- CHALLENGE -
Retype the following lines exactly as they appear, covering all of the data.

** Begin AVAILABLE DATA **

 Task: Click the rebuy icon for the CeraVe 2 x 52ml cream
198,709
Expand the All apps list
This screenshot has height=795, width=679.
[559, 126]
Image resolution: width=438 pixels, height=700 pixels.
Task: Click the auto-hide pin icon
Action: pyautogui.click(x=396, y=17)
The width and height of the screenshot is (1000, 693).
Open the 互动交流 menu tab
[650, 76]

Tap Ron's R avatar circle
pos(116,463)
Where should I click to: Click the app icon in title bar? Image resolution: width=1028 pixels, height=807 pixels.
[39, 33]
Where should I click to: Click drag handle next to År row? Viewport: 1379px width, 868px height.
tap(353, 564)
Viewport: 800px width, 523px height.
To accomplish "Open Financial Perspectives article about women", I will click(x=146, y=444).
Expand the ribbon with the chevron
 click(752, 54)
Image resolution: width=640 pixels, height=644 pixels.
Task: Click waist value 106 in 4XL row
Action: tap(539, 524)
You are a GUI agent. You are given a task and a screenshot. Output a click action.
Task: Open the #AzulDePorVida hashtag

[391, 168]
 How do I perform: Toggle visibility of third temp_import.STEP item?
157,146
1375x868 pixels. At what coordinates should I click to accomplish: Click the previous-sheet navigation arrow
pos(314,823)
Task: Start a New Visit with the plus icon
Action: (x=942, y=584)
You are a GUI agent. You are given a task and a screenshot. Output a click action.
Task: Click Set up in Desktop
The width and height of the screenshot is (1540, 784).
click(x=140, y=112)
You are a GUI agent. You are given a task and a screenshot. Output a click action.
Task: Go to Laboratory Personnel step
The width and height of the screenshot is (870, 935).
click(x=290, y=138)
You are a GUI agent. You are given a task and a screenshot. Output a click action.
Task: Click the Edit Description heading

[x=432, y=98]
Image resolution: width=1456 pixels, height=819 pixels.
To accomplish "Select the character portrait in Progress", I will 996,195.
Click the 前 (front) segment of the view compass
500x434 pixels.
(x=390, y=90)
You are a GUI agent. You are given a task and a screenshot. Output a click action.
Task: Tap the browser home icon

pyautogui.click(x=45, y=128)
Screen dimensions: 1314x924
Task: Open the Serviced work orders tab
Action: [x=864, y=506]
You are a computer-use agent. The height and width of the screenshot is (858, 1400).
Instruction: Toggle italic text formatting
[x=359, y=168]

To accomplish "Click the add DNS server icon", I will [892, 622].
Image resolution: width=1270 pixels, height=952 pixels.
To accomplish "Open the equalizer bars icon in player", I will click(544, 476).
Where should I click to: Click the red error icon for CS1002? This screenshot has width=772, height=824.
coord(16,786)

** End AVAILABLE DATA **

- EXERCISE RESPONSE -
 Task: Click the rebuy icon for the CeraVe 2 x 52ml cream
198,709
Expand the All apps list
This screenshot has height=795, width=679.
[559, 126]
Image resolution: width=438 pixels, height=700 pixels.
Task: Click the auto-hide pin icon
Action: pyautogui.click(x=396, y=17)
The width and height of the screenshot is (1000, 693).
Open the 互动交流 menu tab
[650, 76]

Tap Ron's R avatar circle
pos(116,463)
Where should I click to: Click the app icon in title bar? Image resolution: width=1028 pixels, height=807 pixels.
[39, 33]
Where should I click to: Click drag handle next to År row? Viewport: 1379px width, 868px height.
tap(353, 564)
Viewport: 800px width, 523px height.
To accomplish "Open Financial Perspectives article about women", I will click(x=146, y=444).
Expand the ribbon with the chevron
 click(752, 54)
Image resolution: width=640 pixels, height=644 pixels.
Task: Click waist value 106 in 4XL row
Action: tap(539, 524)
You are a GUI agent. You are given a task and a screenshot. Output a click action.
Task: Open the #AzulDePorVida hashtag

[391, 168]
 How do I perform: Toggle visibility of third temp_import.STEP item?
157,146
1375x868 pixels. At what coordinates should I click to accomplish: Click the previous-sheet navigation arrow
pos(314,823)
Task: Start a New Visit with the plus icon
Action: (x=942, y=584)
You are a GUI agent. You are given a task and a screenshot. Output a click action.
Task: Click Set up in Desktop
The width and height of the screenshot is (1540, 784).
click(x=140, y=112)
You are a GUI agent. You are given a task and a screenshot. Output a click action.
Task: Go to Laboratory Personnel step
The width and height of the screenshot is (870, 935).
click(x=290, y=138)
You are a GUI agent. You are given a task and a screenshot. Output a click action.
Task: Click the Edit Description heading

[x=432, y=98]
Image resolution: width=1456 pixels, height=819 pixels.
To accomplish "Select the character portrait in Progress", I will 996,195.
Click the 前 (front) segment of the view compass
500x434 pixels.
(x=390, y=90)
You are a GUI agent. You are given a task and a screenshot. Output a click action.
Task: Tap the browser home icon

pyautogui.click(x=45, y=128)
Screen dimensions: 1314x924
Task: Open the Serviced work orders tab
Action: [x=864, y=506]
You are a computer-use agent. The height and width of the screenshot is (858, 1400).
Instruction: Toggle italic text formatting
[x=359, y=168]

To accomplish "Click the add DNS server icon", I will [892, 622].
Image resolution: width=1270 pixels, height=952 pixels.
To accomplish "Open the equalizer bars icon in player", I will click(544, 476).
Where should I click to: Click the red error icon for CS1002? This screenshot has width=772, height=824.
coord(16,786)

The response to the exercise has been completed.